[<prev] [next>] [<thread-prev] [thread-next>] [day] [month] [year] [list]
Message-ID: <CANn89iJYF6S3XcfnxNcsPMjhFXz1naokJ+tLM1jSjjR6uco9bw@mail.gmail.com>
Date: Wed, 12 Oct 2022 09:31:44 -0700
From: Eric Dumazet <edumazet@...gle.com>
To: Kuniyuki Iwashima <kuniyu@...zon.com>
Cc: "David S. Miller" <davem@...emloft.net>,
Jakub Kicinski <kuba@...nel.org>,
Paolo Abeni <pabeni@...hat.com>,
Hideaki YOSHIFUJI <yoshfuji@...ux-ipv6.org>,
David Ahern <dsahern@...nel.org>,
Kuniyuki Iwashima <kuni1840@...il.com>, netdev@...r.kernel.org,
syzbot <syzkaller@...glegroups.com>
Subject: Re: [PATCH v1 net] tcp: Clean up kernel listener's reqsk in inet_twsk_purge()
On Wed, Oct 12, 2022 at 7:51 AM Kuniyuki Iwashima <kuniyu@...zon.com> wrote:
>
> Eric Dumazet reported a use-after-free related to the per-netns ehash
> series. [0]
>
> When we create a TCP socket from userspace, the socket always holds a
> refcnt of the netns.
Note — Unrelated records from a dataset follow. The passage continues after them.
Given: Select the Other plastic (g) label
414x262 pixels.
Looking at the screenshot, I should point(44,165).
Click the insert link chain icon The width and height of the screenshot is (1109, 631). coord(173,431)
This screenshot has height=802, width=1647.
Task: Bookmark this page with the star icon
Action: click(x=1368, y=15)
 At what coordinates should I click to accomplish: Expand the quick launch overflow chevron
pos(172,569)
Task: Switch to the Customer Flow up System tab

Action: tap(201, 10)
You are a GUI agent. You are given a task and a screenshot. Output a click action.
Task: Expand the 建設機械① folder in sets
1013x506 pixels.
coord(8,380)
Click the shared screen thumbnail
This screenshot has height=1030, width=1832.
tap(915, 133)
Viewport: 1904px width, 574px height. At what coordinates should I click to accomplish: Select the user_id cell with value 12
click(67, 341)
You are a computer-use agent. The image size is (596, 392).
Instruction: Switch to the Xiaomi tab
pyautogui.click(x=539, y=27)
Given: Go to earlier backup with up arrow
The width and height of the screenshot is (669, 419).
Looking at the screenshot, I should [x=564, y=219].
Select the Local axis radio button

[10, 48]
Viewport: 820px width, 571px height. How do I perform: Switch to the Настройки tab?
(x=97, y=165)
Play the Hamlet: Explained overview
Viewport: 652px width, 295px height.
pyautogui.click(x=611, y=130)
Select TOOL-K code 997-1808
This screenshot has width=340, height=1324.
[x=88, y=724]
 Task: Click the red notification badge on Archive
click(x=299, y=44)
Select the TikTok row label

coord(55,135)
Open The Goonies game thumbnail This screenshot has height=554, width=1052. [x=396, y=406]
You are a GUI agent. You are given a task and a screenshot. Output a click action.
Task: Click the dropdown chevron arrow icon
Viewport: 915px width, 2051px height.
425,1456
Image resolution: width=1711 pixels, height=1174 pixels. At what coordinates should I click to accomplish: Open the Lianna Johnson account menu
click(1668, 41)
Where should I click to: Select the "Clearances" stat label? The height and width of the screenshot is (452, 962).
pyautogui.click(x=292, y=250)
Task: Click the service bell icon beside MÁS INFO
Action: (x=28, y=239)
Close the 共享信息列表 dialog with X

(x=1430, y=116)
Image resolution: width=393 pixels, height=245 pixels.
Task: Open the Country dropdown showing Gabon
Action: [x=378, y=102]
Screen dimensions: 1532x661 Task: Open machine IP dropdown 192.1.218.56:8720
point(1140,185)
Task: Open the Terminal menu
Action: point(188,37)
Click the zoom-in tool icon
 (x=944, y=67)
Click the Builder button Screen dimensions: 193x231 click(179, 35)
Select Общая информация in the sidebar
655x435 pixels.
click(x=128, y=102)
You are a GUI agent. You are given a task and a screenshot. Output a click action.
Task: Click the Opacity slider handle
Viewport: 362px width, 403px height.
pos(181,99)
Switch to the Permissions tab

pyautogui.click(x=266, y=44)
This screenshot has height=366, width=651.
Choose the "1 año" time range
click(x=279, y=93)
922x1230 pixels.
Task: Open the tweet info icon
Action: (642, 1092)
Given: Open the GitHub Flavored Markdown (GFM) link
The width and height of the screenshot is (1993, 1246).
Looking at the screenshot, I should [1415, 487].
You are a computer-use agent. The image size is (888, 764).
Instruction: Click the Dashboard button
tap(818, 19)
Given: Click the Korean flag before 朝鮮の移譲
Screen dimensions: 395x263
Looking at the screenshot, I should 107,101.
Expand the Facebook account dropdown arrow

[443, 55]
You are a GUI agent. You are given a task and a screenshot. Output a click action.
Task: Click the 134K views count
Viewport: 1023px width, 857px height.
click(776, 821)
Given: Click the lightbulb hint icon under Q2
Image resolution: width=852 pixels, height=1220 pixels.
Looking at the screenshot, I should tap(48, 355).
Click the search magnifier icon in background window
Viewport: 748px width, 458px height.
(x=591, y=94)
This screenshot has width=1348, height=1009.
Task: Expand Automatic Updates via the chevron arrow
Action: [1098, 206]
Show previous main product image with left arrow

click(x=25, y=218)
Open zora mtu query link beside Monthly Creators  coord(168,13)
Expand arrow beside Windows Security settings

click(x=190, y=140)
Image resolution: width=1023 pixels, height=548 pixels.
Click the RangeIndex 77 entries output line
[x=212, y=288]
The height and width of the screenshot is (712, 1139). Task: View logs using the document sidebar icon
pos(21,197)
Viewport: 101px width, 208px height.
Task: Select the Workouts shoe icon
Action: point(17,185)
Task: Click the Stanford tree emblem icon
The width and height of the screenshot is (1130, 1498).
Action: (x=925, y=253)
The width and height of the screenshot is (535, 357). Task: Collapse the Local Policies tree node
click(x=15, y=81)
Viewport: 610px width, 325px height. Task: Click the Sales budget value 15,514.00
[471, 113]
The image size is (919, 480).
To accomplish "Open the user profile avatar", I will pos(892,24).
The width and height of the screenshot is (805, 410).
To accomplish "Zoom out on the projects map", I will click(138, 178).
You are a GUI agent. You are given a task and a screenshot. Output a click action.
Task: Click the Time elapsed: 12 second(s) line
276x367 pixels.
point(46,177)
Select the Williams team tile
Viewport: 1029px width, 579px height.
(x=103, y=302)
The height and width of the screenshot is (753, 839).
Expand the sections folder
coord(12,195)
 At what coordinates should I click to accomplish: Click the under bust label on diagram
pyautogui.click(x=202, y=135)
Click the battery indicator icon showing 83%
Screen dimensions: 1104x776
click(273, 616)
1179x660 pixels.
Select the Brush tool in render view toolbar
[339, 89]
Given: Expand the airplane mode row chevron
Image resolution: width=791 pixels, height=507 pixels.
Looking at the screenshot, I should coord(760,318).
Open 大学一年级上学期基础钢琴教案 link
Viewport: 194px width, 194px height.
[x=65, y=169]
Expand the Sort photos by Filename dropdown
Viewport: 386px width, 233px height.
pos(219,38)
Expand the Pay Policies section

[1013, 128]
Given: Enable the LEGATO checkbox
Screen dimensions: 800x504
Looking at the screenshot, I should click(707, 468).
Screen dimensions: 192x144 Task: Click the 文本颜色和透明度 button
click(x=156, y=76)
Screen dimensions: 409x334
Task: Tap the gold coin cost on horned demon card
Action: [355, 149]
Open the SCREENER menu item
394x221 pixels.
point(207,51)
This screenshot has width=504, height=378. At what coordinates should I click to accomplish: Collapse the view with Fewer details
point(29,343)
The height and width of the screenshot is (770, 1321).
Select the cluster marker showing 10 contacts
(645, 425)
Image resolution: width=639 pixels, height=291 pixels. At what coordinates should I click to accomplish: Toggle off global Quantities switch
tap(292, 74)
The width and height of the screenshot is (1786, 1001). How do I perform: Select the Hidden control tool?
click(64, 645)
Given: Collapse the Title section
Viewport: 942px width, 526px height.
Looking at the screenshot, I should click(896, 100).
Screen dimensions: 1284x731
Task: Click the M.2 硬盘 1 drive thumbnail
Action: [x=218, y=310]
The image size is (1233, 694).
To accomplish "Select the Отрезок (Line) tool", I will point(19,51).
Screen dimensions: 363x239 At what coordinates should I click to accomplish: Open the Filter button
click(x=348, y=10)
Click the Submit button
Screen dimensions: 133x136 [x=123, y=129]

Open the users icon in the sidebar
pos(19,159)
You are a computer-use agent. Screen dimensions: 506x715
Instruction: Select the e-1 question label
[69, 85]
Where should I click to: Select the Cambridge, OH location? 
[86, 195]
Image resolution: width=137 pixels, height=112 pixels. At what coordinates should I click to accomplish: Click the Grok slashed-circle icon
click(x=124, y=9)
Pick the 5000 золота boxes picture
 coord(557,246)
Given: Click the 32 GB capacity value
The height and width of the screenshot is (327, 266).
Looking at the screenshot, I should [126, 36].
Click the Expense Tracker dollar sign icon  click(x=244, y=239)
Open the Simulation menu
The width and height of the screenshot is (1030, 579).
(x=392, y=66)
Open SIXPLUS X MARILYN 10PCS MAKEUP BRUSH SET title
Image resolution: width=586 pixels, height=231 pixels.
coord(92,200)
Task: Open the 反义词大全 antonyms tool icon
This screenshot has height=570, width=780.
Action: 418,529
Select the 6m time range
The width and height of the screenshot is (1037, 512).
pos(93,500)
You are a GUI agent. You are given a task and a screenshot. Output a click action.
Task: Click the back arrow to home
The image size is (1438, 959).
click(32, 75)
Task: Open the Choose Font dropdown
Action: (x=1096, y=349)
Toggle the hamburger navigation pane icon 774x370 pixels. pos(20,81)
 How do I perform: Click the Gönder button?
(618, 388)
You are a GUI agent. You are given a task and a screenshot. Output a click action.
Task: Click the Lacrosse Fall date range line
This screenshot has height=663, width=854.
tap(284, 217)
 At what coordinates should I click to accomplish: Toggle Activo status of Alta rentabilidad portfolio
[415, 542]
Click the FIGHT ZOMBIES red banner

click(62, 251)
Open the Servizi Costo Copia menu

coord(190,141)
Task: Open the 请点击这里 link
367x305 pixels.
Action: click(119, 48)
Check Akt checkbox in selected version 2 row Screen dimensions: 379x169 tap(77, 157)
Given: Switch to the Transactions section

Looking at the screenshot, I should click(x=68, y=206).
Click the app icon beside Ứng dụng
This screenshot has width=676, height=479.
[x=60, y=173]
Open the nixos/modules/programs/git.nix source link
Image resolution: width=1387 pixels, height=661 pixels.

This guarantees that a reqsk timer is always fired
> before netns dismantle. Each reqsk has a refcnt of its listener, so the
> listener is not freed before the reqsk, and the net is not freed before
> the listener as well.
>
> OTOH, when in-kernel users create a TCP socket, it might not hold a refcnt
> of its netns. Thus, a reqsk timer can be fired after the netns dismantle
> and access freed per-netns ehash.
Patch seems good, but changelog is incorrect.
1) we have a TCP listener (or more) on a netns
2) We receive SYN packets, creating SYN_RECV request sockets, added in
ehash table.
3) job is killed, TCP listener closed.
4) When a TCP listener is closed, we do not purge all SYN_RECV
requests sockets, because we rely
on normal per-request timer firing, then finding the listener is no
longer in LISTEN state -> drop the request socket.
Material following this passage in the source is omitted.